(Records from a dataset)
--

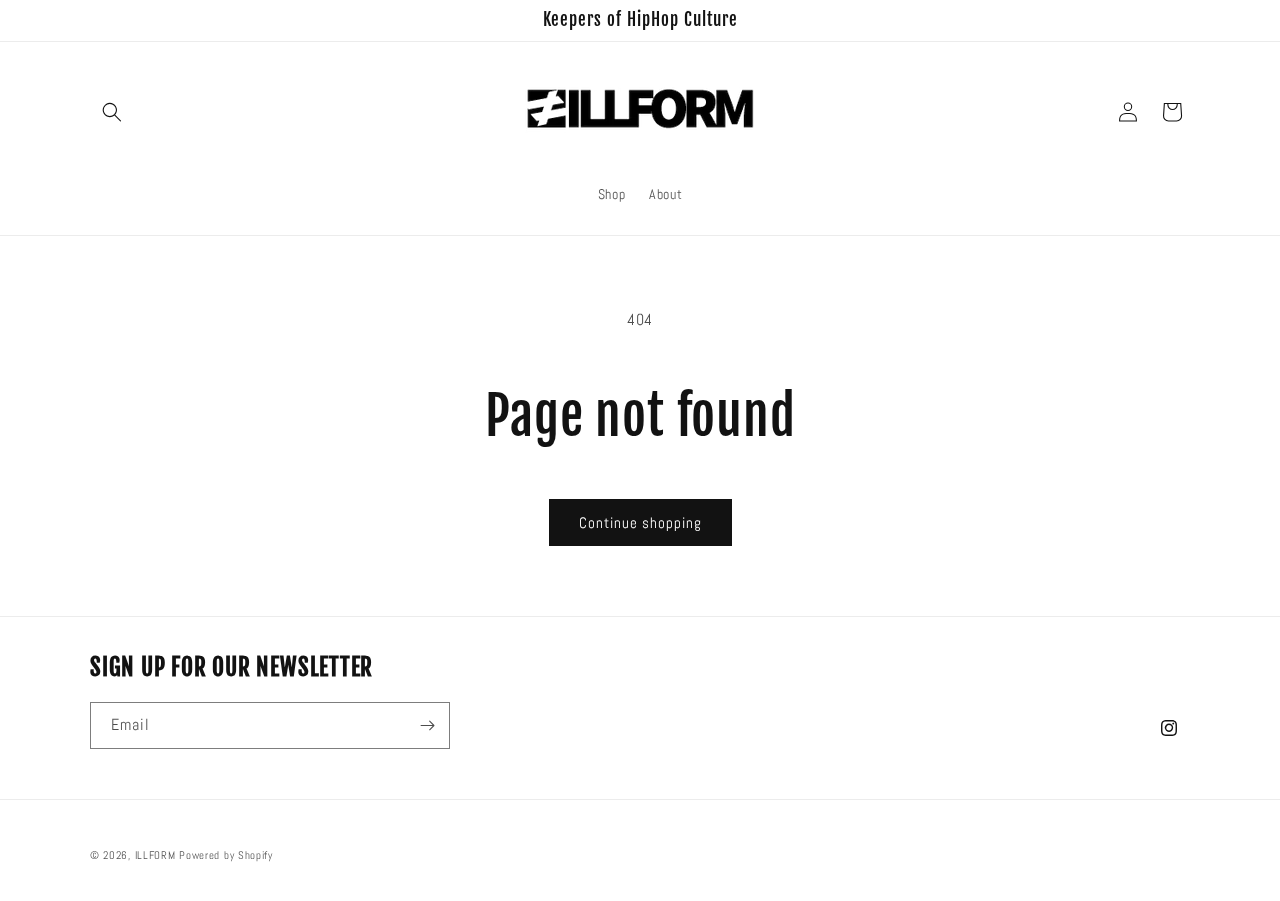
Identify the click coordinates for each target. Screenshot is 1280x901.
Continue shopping (640, 522)
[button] (112, 112)
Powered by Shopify (226, 855)
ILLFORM (155, 855)
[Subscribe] (427, 725)
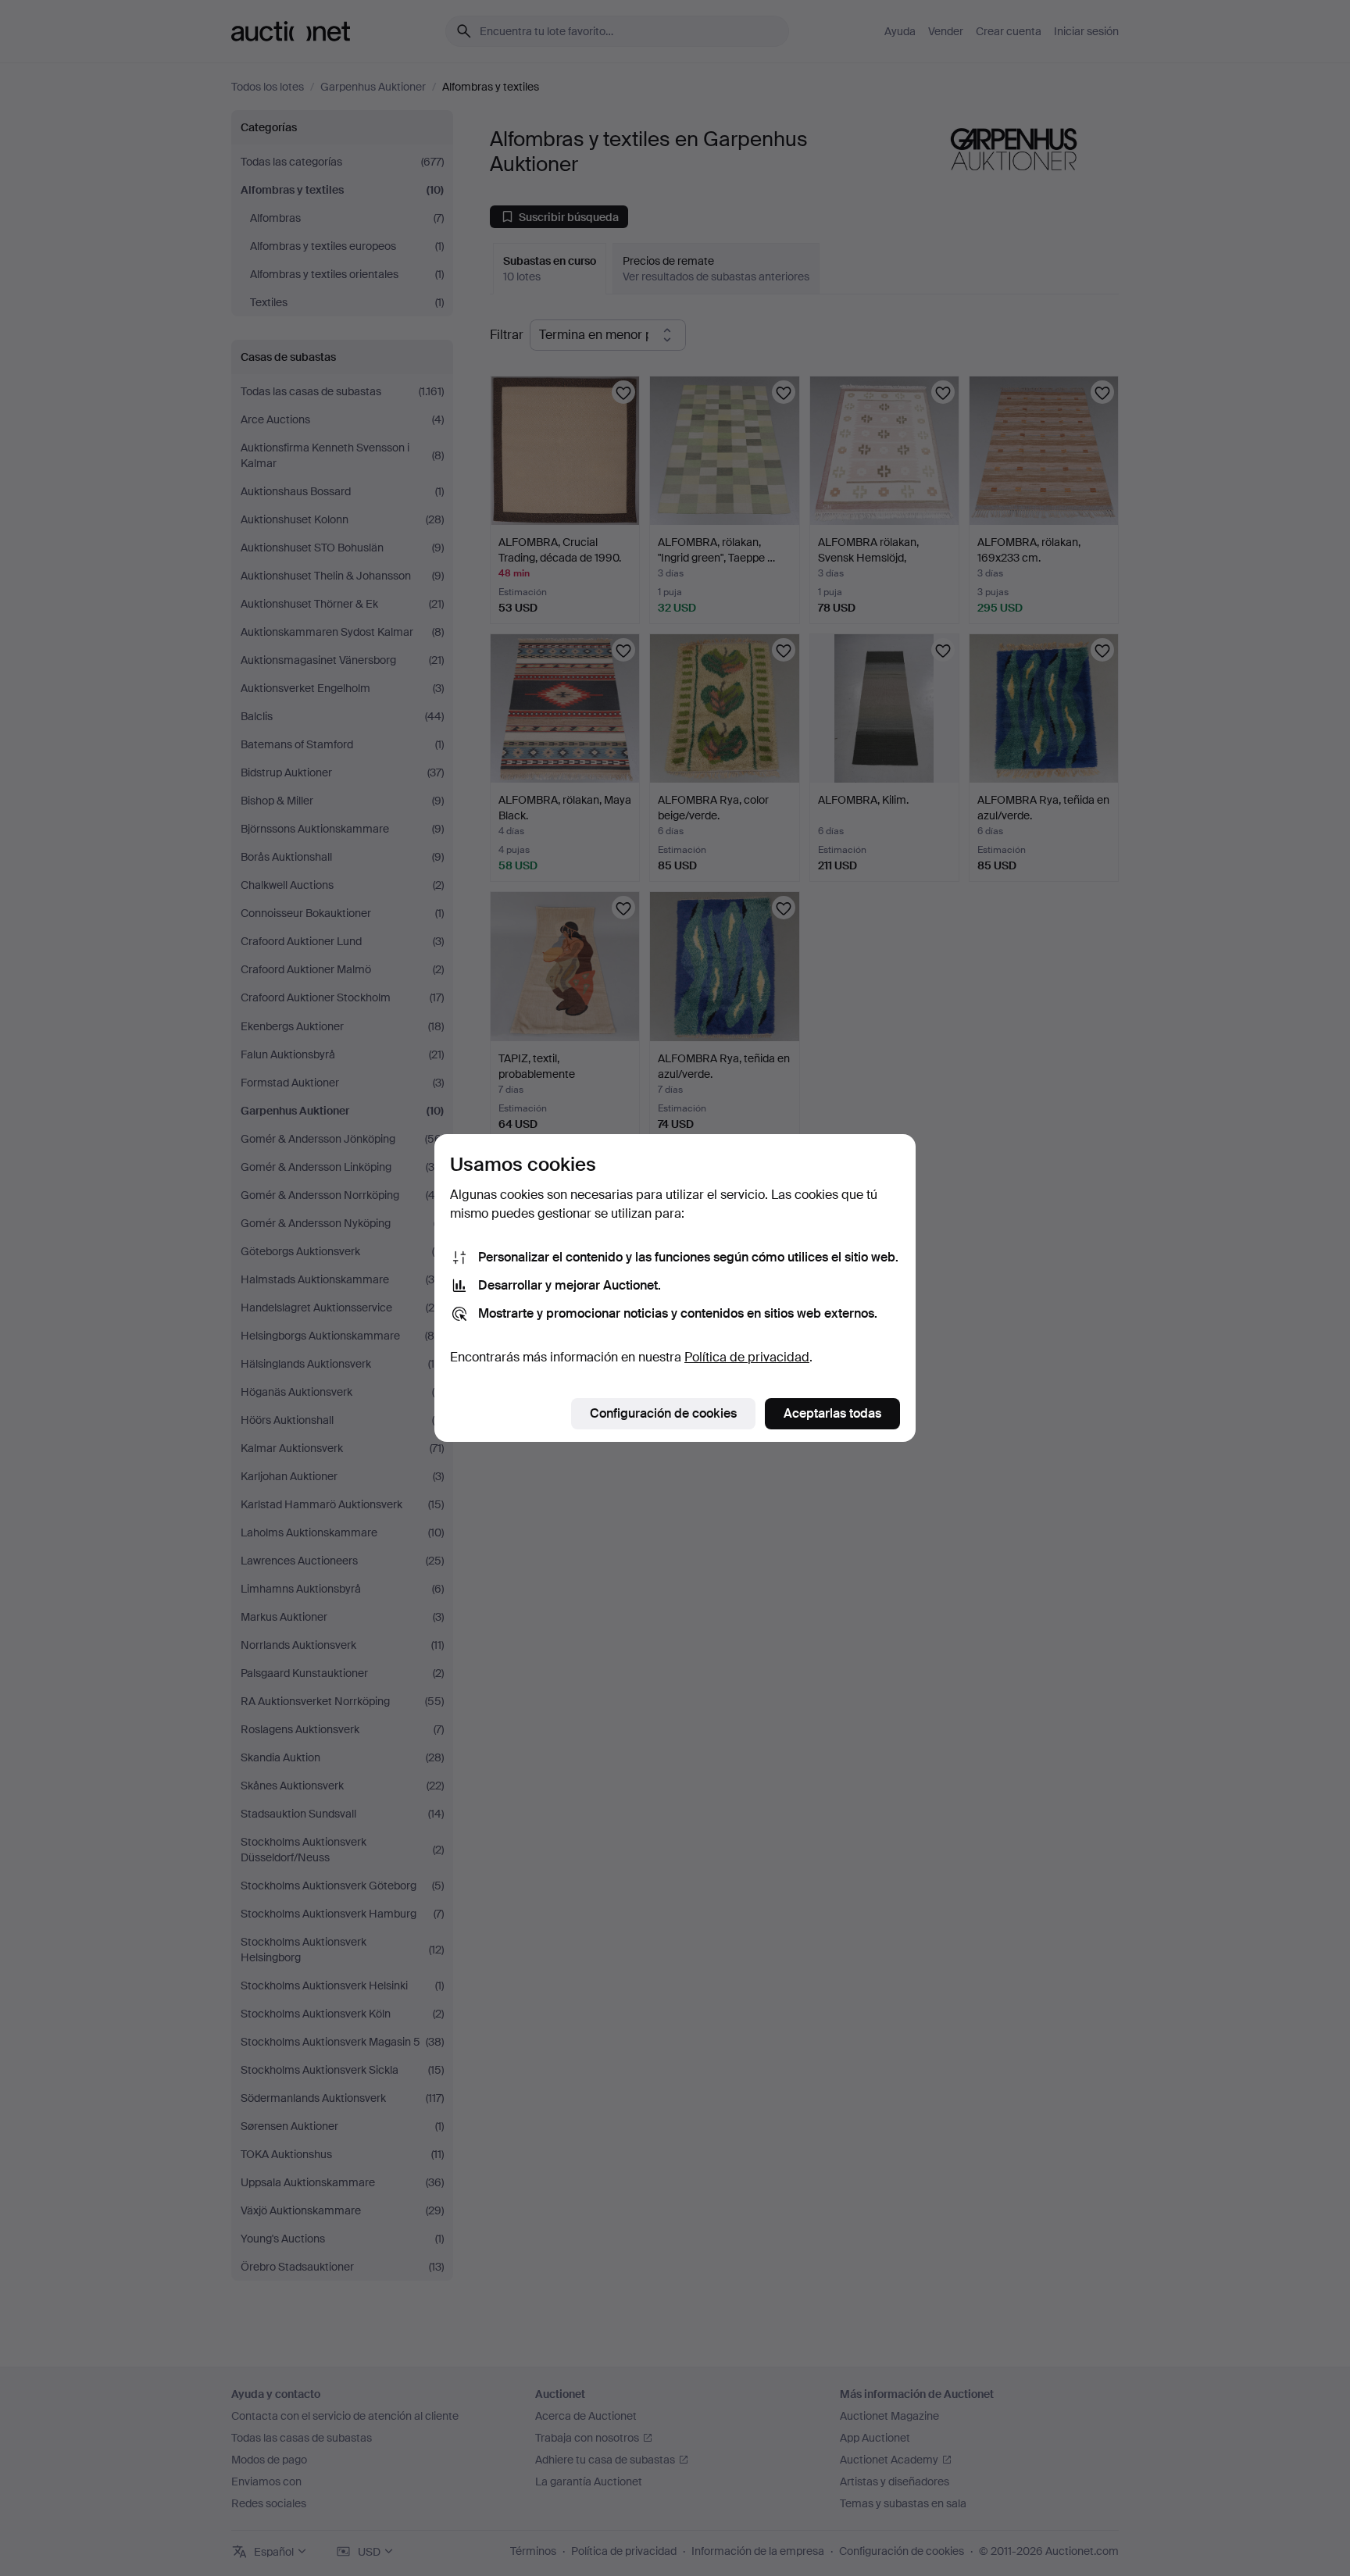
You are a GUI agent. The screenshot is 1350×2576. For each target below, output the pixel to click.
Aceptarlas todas (832, 1413)
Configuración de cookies (663, 1413)
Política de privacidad (746, 1357)
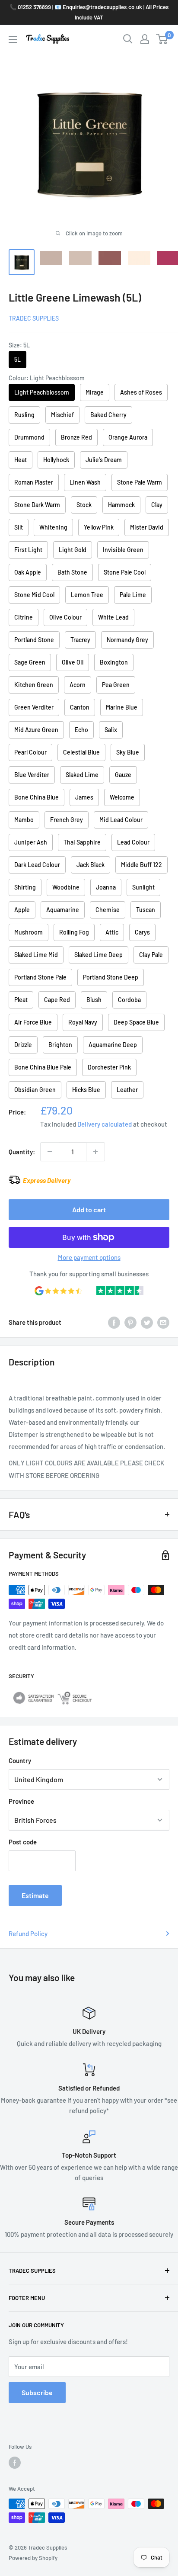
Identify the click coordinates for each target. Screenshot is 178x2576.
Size (19, 345)
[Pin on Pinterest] (130, 1322)
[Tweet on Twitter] (147, 1322)
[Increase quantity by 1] (95, 1152)
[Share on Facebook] (114, 1322)
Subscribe (37, 2392)
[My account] (144, 39)
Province (21, 1801)
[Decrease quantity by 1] (50, 1152)
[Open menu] (13, 39)
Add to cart (89, 1209)
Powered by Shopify (33, 2557)
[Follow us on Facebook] (15, 2463)
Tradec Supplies (34, 318)
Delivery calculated (104, 1124)
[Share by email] (163, 1322)
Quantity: (22, 1152)
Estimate (35, 1895)
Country (20, 1760)
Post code (23, 1842)
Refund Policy (28, 1933)
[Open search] (128, 39)
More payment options (89, 1257)
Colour (47, 378)
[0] (162, 39)
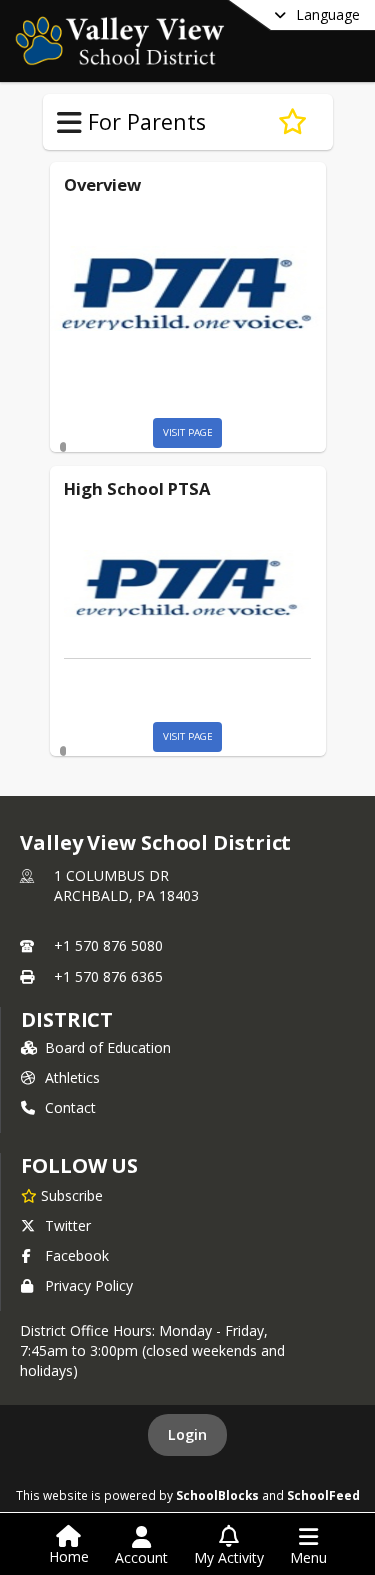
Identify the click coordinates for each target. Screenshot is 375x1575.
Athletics (72, 1077)
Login (187, 1434)
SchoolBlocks (217, 1495)
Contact (70, 1107)
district (67, 1019)
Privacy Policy (89, 1285)
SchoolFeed (323, 1495)
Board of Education (108, 1047)
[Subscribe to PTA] (292, 122)
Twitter (68, 1225)
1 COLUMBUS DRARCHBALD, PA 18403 (126, 885)
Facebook (77, 1255)
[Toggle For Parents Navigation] (69, 123)
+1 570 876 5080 (108, 945)
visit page (188, 432)
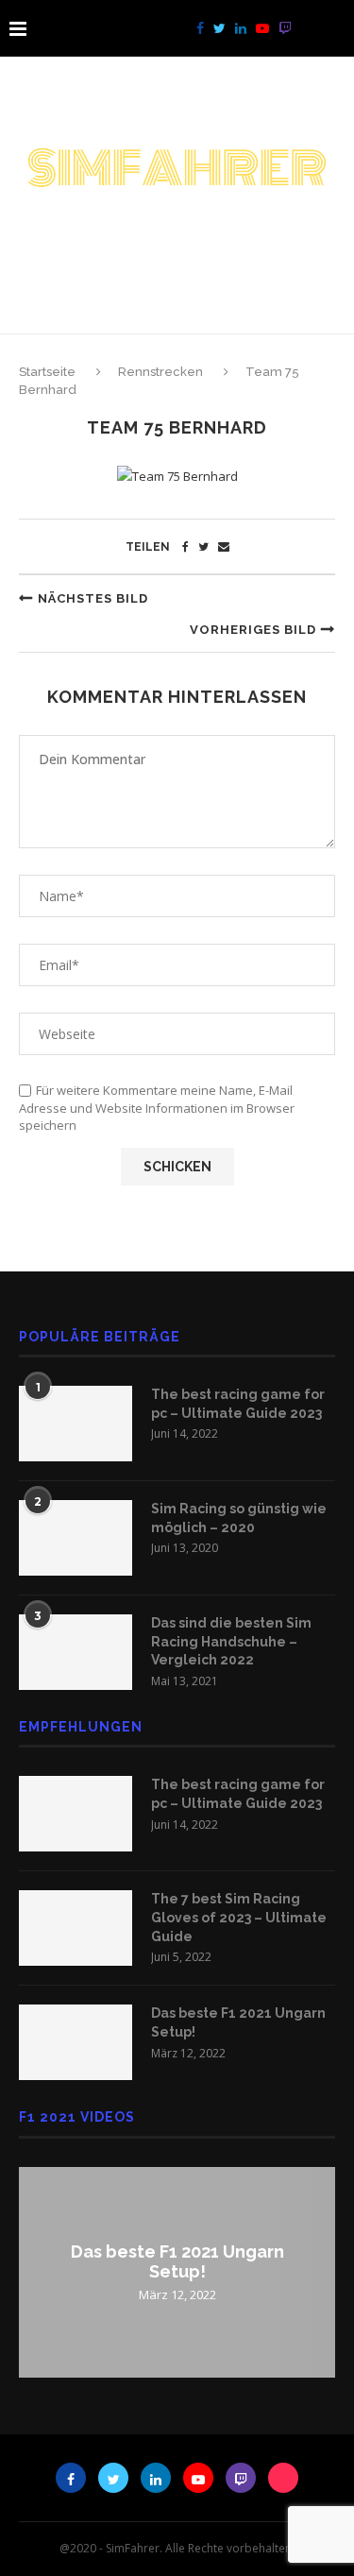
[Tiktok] (306, 28)
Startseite (48, 372)
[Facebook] (200, 28)
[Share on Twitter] (203, 546)
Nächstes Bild (93, 598)
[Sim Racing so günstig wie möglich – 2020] (75, 1538)
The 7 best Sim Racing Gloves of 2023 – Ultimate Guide (239, 1917)
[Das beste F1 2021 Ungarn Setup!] (75, 2042)
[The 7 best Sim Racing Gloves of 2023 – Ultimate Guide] (75, 1928)
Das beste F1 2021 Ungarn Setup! (238, 2022)
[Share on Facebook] (185, 546)
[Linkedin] (240, 28)
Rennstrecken (160, 372)
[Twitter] (219, 28)
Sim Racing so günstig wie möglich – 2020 (239, 1518)
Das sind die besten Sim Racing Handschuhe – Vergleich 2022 (231, 1641)
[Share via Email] (223, 546)
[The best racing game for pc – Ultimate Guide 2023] (75, 1423)
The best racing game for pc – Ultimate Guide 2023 (238, 1404)
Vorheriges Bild (253, 630)
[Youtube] (262, 28)
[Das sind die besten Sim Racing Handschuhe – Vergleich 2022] (75, 1652)
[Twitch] (285, 28)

--

● Assigned task
Please repeat the data above exactly as it appears, pictures excluded.

● Response
Identify the click coordinates for each target. Screenshot is 1280x901.
Continue shopping (640, 522)
[button] (112, 112)
Powered by Shopify (226, 855)
ILLFORM (155, 855)
[Subscribe] (427, 725)
You are a GUI agent. The screenshot is 1350×2576. For each target below, output the pixel to click.
Aceptarlas todas (832, 1413)
Configuración de cookies (663, 1413)
Política de privacidad (746, 1357)
Identify the click coordinates for each target. Screenshot is 178x2576.
Size (19, 345)
[Pin on Pinterest] (130, 1322)
[Tweet on Twitter] (147, 1322)
[Increase quantity by 1] (95, 1152)
[Share on Facebook] (114, 1322)
Subscribe (37, 2392)
[My account] (144, 39)
Province (21, 1801)
[Decrease quantity by 1] (50, 1152)
[Open menu] (13, 39)
Add to cart (89, 1209)
Powered by Shopify (33, 2557)
[Follow us on Facebook] (15, 2463)
Tradec Supplies (34, 318)
Delivery calculated (104, 1124)
[Share by email] (163, 1322)
Quantity: (22, 1152)
Estimate (35, 1895)
Country (20, 1760)
Post code (23, 1842)
Refund Policy (28, 1933)
[Open search] (128, 39)
More payment options (89, 1257)
Colour (47, 378)
[0] (162, 39)
Identify the click coordinates for each target. Screenshot is 375x1575.
Athletics (72, 1077)
Login (187, 1434)
SchoolBlocks (217, 1495)
Contact (70, 1107)
district (67, 1019)
Privacy Policy (89, 1285)
SchoolFeed (323, 1495)
Board of Education (108, 1047)
[Subscribe to PTA] (292, 122)
Twitter (68, 1225)
1 COLUMBUS DRARCHBALD, PA 18403 (126, 885)
Facebook (77, 1255)
[Toggle For Parents Navigation] (69, 123)
+1 570 876 5080 (108, 945)
visit page (188, 432)
[Tiktok] (306, 28)
Startseite (48, 372)
[Facebook] (200, 28)
[Share on Twitter] (203, 546)
Nächstes Bild (93, 598)
[Sim Racing so günstig wie möglich – 2020] (75, 1538)
The 7 best Sim Racing Gloves of 2023 – Ultimate Guide (239, 1917)
[Das beste F1 2021 Ungarn Setup!] (75, 2042)
[The 7 best Sim Racing Gloves of 2023 – Ultimate Guide] (75, 1928)
Das beste F1 2021 Ungarn Setup! (238, 2022)
[Share on Facebook] (185, 546)
[Linkedin] (240, 28)
Rennstrecken (160, 372)
[Twitter] (219, 28)
Sim Racing so günstig wie möglich – 2020 (239, 1518)
Das sind die besten Sim Racing Handschuhe – Vergleich 2022 (231, 1641)
[Share via Email] (223, 546)
[The best racing game for pc – Ultimate Guide 2023] (75, 1423)
The best racing game for pc – Ultimate Guide 2023 (238, 1404)
Vorheriges Bild (253, 630)
[Youtube] (262, 28)
[Das sind die besten Sim Racing Handschuhe – Vergleich 2022] (75, 1652)
[Twitch] (285, 28)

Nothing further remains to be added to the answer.